Chinese ware wiping out Indian goods in Tamu

N-E on the boil: Manipur's instability affects cross-border trade in Myanmar's border town

Chinese ware wiping out Indian goods in Tamu

U Mautan,58,  runs a popular shop that sells good quality genuine Indian goods in Tamu main market along the Asian Highway 1 that goes all the way to Mandalay in Myanmar.

Located within 4 km of the International border between India and Myanmar, opposite to the border town of Moreh in Manipur’s Chandel district, Tamu is a buzzing Myanmar township in Sagaing division over nearly 1,15,000 people, many of whom are of Indian origin.

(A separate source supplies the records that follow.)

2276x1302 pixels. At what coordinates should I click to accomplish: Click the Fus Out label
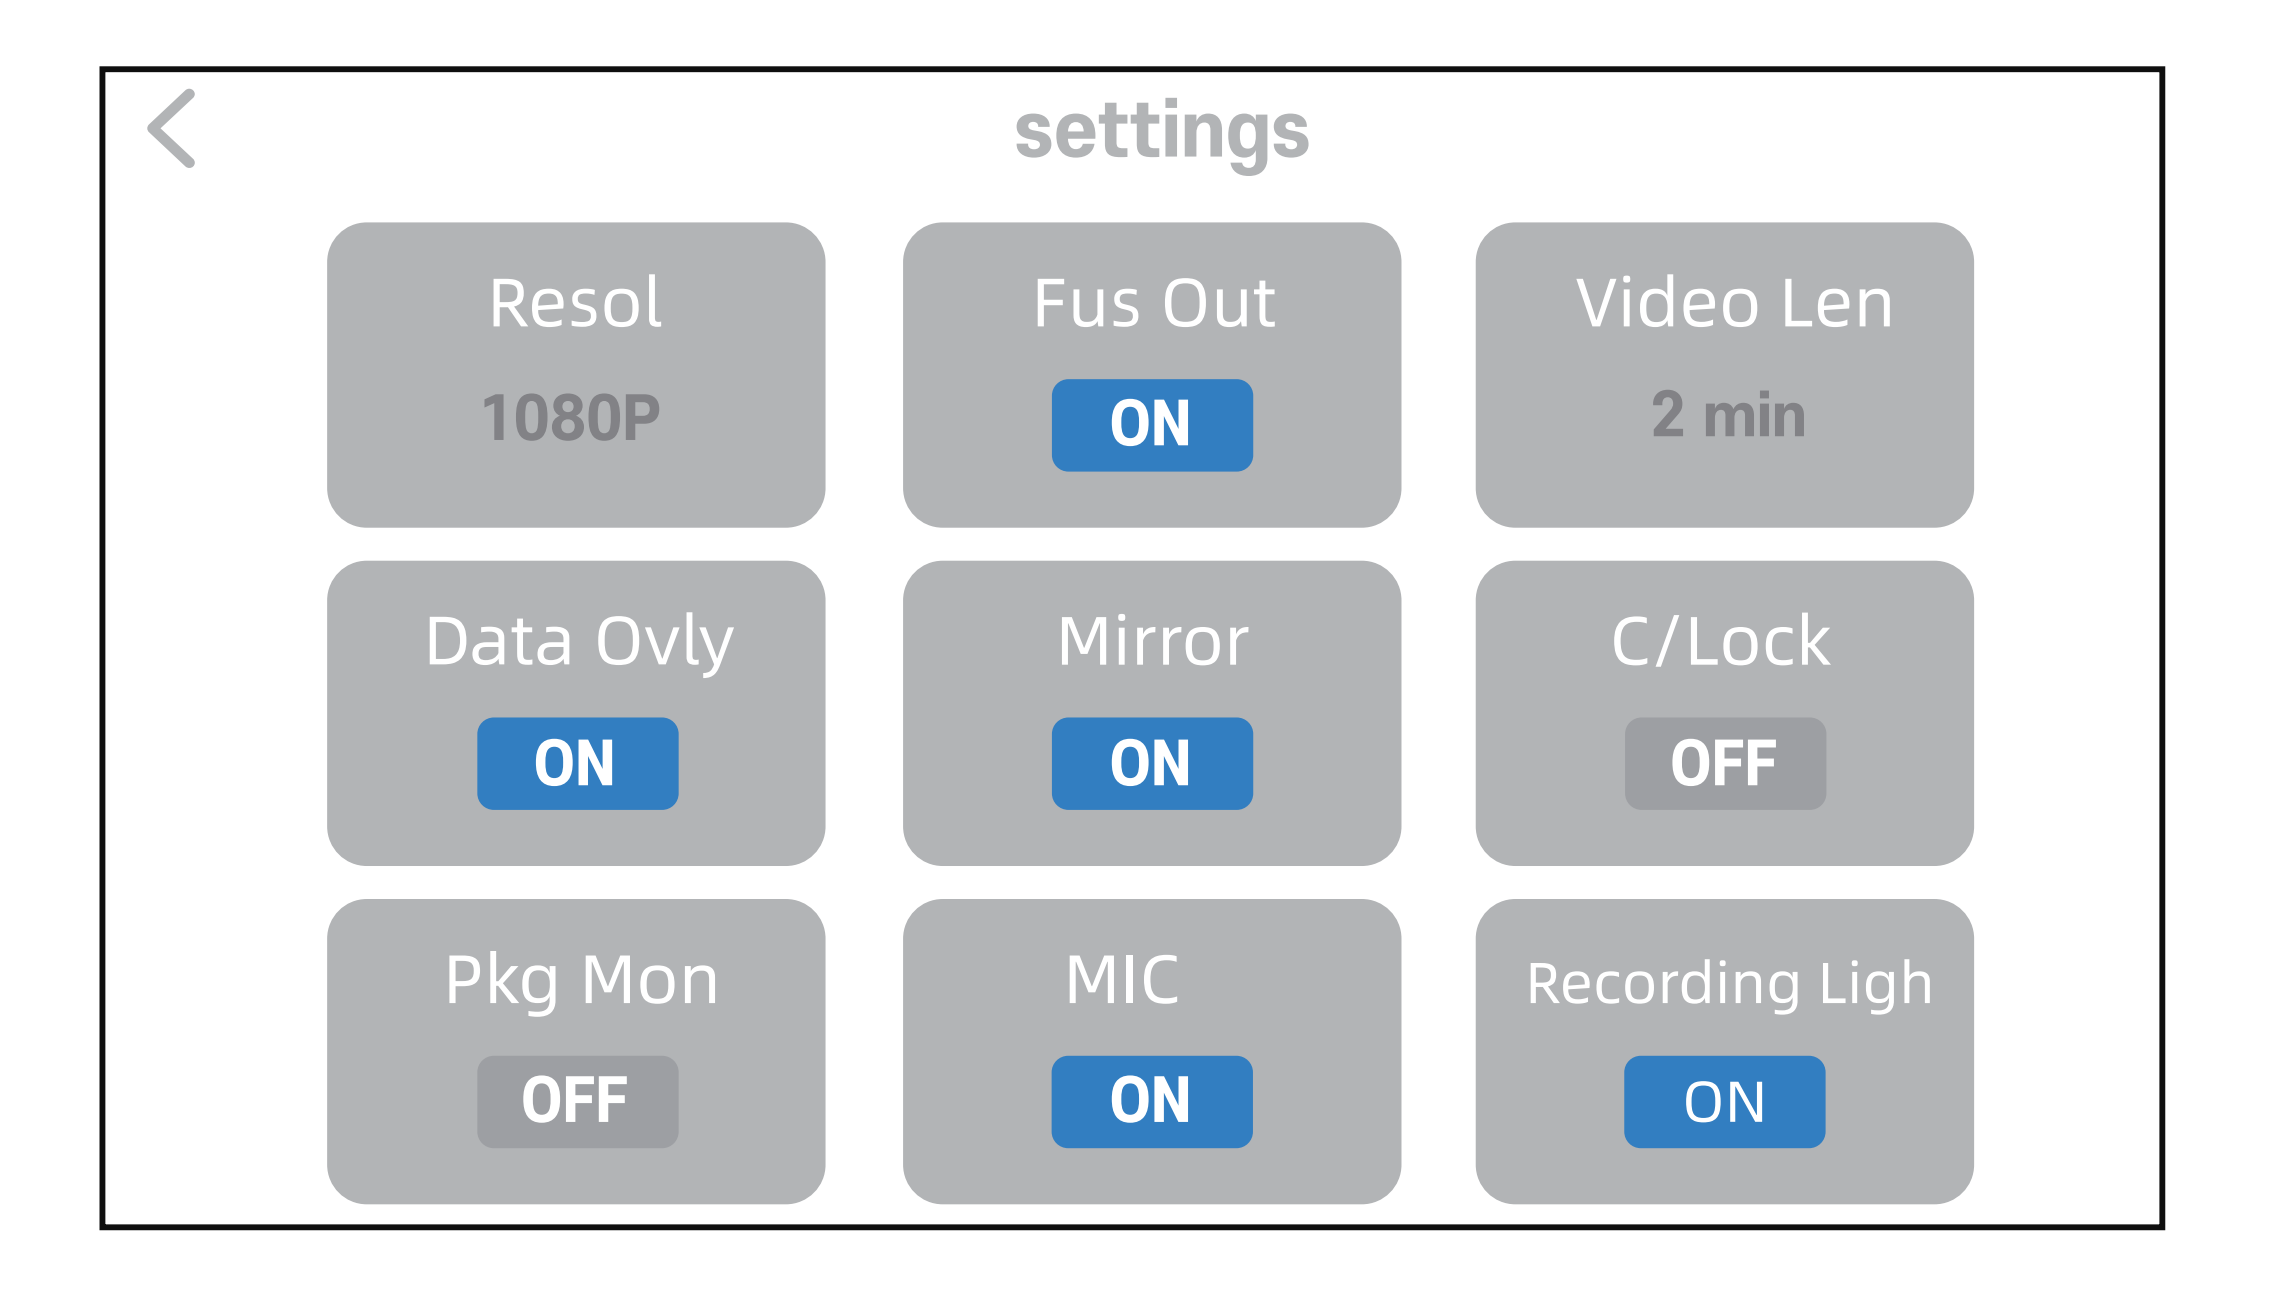1154,303
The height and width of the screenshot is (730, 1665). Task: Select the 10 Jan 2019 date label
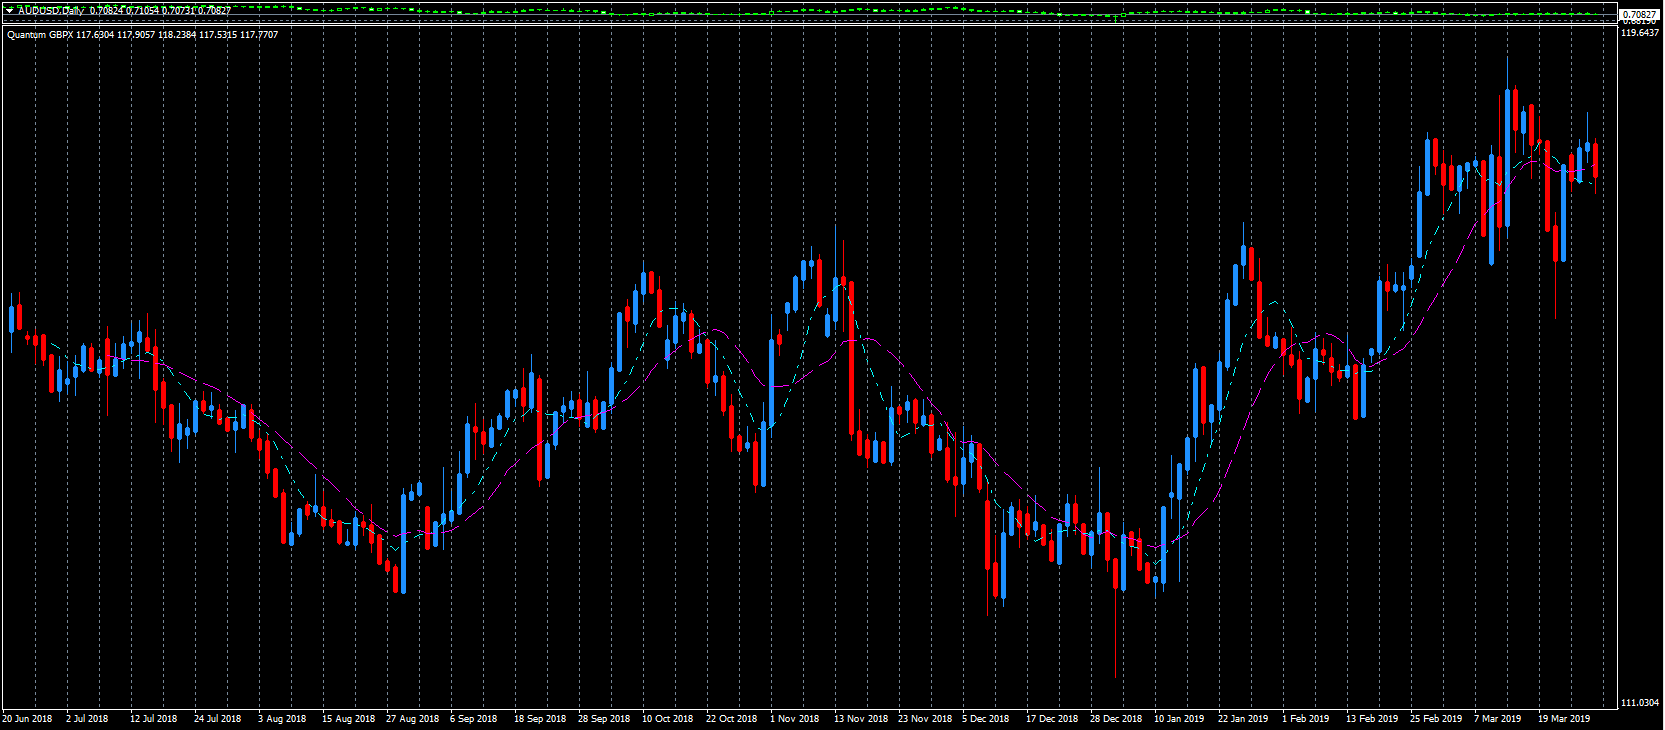click(x=1179, y=719)
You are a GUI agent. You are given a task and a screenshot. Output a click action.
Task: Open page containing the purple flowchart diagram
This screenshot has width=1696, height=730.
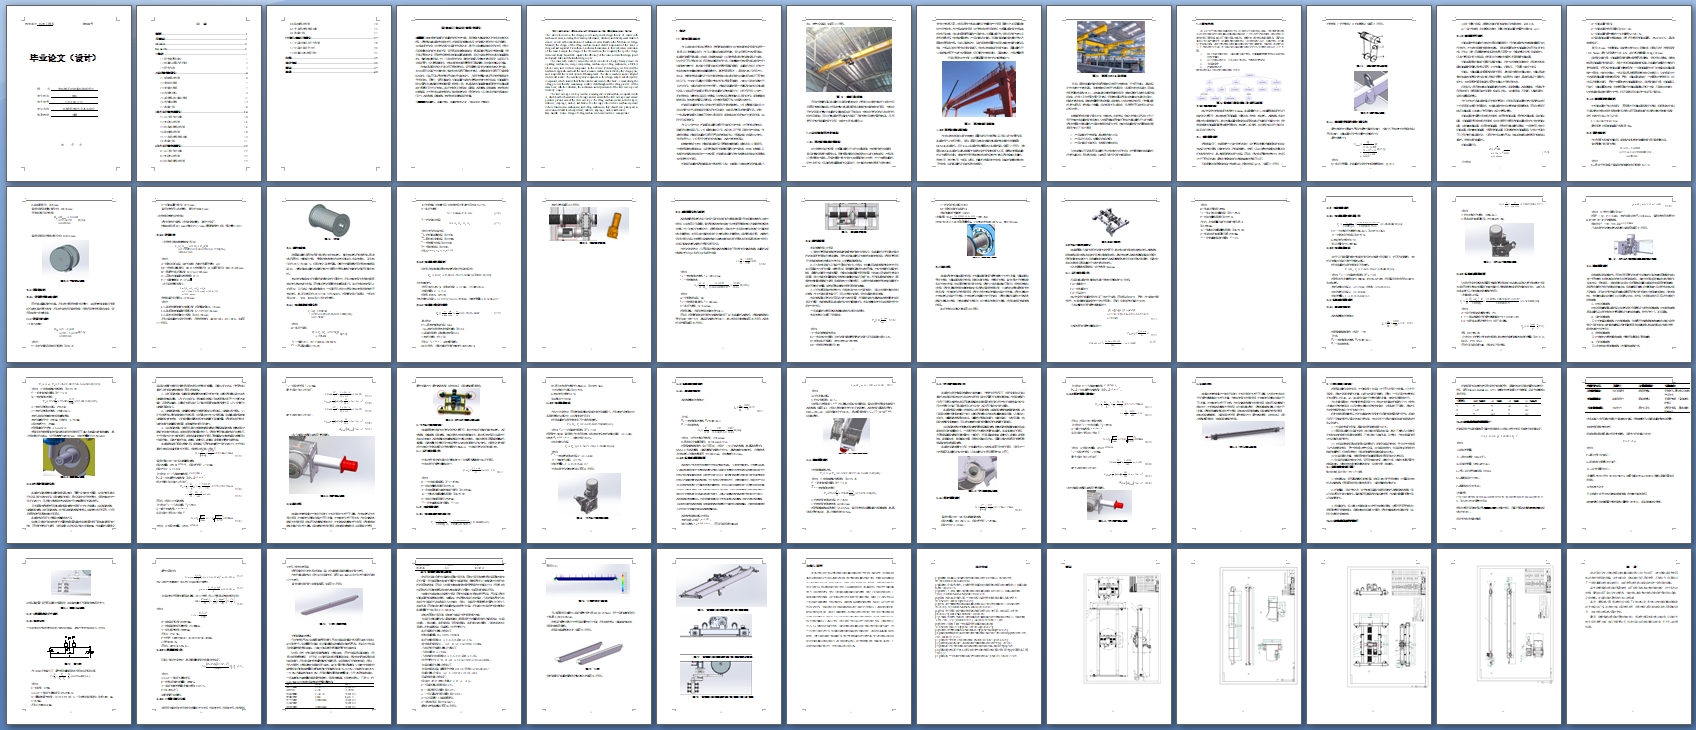coord(1238,93)
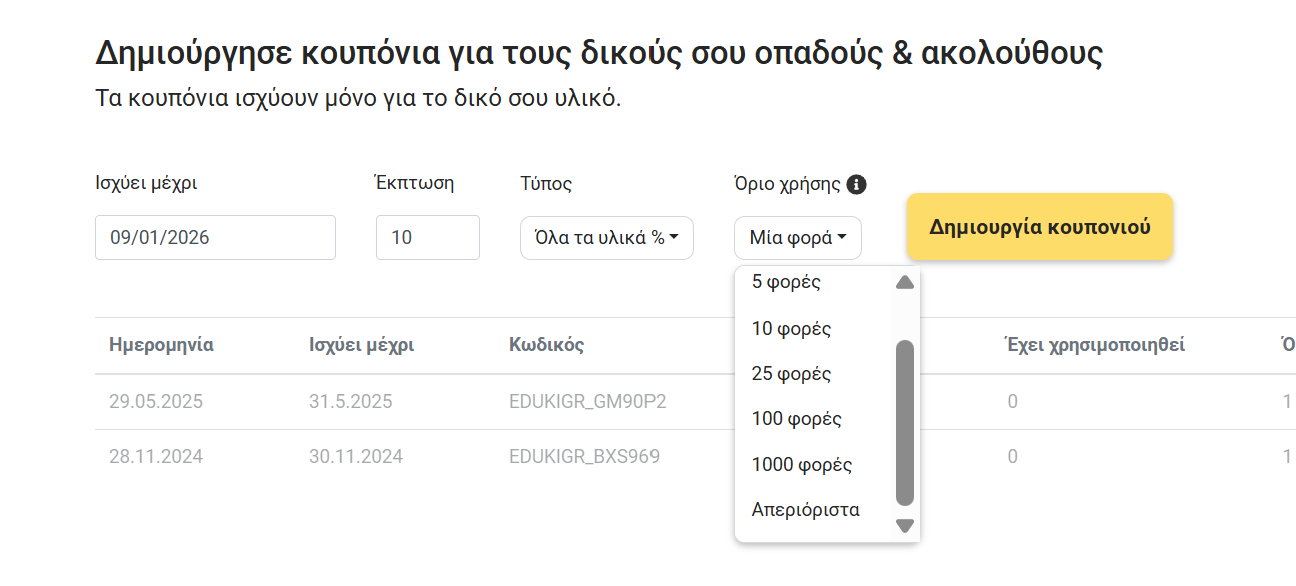Open the Όλα τα υλικά % type dropdown

(x=607, y=238)
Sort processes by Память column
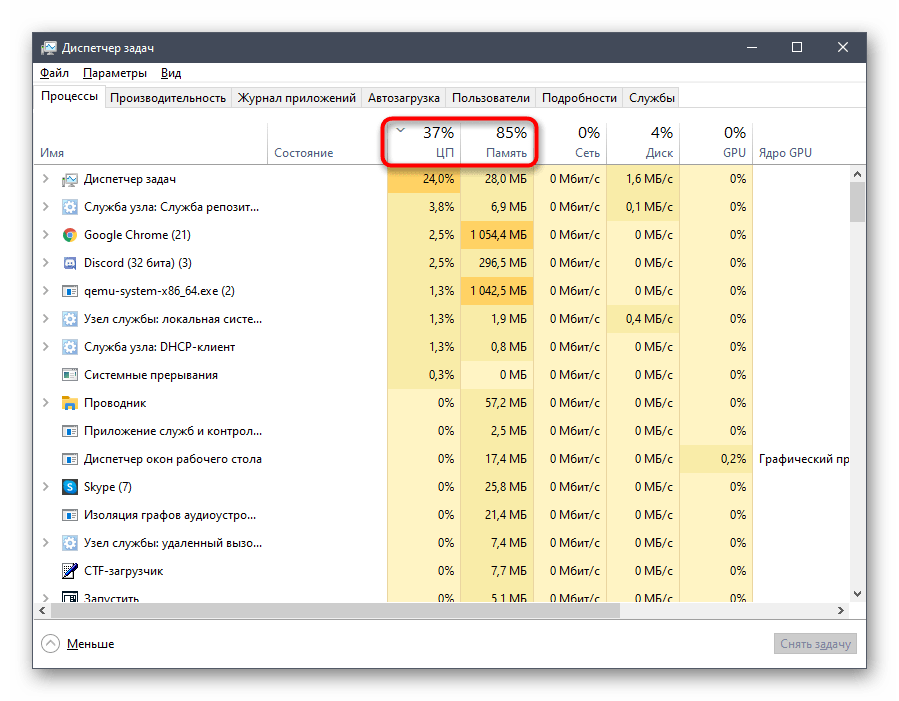899x701 pixels. click(498, 142)
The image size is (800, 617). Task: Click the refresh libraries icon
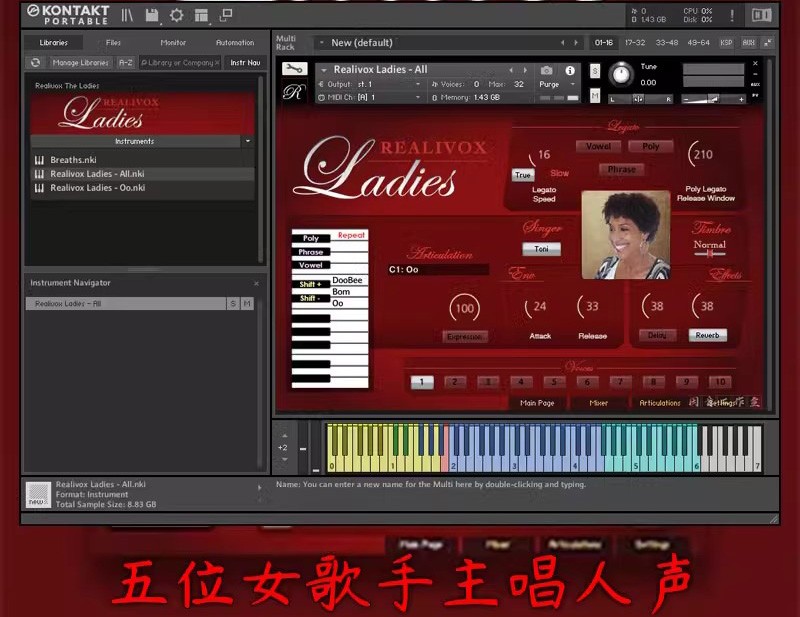(35, 62)
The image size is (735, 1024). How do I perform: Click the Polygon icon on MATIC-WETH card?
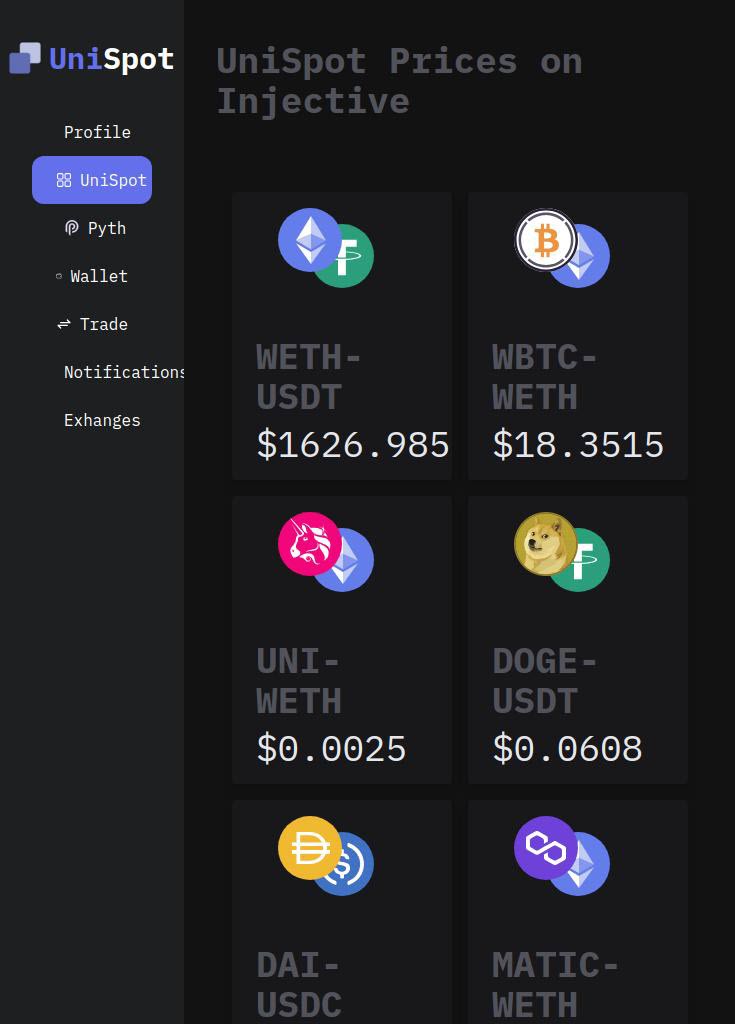click(545, 848)
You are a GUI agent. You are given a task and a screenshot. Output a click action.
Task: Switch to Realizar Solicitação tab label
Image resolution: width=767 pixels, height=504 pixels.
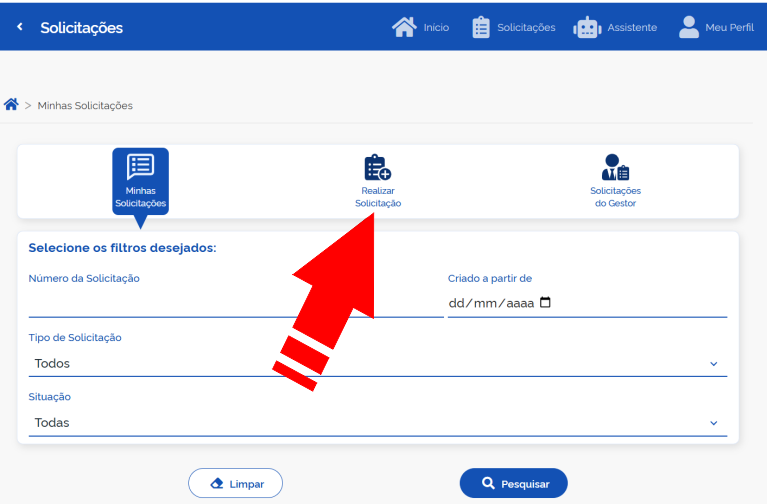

One of them is Mautan. These days, he is a rare breed in the busy bustling market of nearly 500 shops since he is one of the very few in Tamu who sells ‘Only Indian’ goods. While New Delhi plans to open up to the Southeast Asian market accessing the Tamu gateway of Myanmar, Indian goods have actually lost the battle to cheap Chinese products in this Myanmarese town.

“We have this shop in Tamu since 1973. At that time there was no legal trade with India. It was all on barter. But it used to be a highly profit making trade. In the last 10 years or so,  Chinese products have made inroads and Indian products have lost market. The reasonsbeing a cycle of unrest in Manipur that disrupts the supply chain of Indian products and cheap Chinese products for which far lesser tax has to be paid” Mautan said.

 He still stick to his family principles of selling ‘only Indian’, but many businessmen in Tamu who once used to do business with only Indian companies now have completely switched to  Chinese makes.

The Moreh –Tamu trade link dates back to the British era, it was only in 1995 that both countries agreed to legalise cross-border trade.

 “In between the 60s and 70s, although trade was not legalised, a flourishing barter trade continued. In a week about 500 Indian truck loads of products used to come to Moreh. Then Indian porters would bring them into Tamu. Since our country (read Myanmar) had almost nothing of its own, we were dependent on Indian products. These days we go for Chinese products since they are cheap, we get more margin money. The Chinese products reach us easily from Mandalay. The supply chain from China to Tamu through the China border onward to Mandalay and Tamu is robust and does not have problem like regular bandh like India has in Manipur” said Demwe , a Myanmarese youth who has a wholesale business in Tamu market. 

At a time while India is on its way to set up a Integrated Land Customs Station in Moreh,  the Myanmarese traders feel this had to be done long back.

“ Better late then never. 15 years back, we never thought of Chinese products. We used to look toward India. The Integrated Land port will not be of great use unless insurgency and ethnic conflicts in Manipur are solved. We will keep having bandhs” said another Myanmarese trader Millima, who frequents Moreh with Betel nuts and gingers from Myanmar.

Another Nepali youth who is a Myanmarese citizen on condition of anonymity says: “Our side of the border is more developed these days than Moreh. Moreover , our military junta has administered well. In China also there is one party rule. India is politically different”.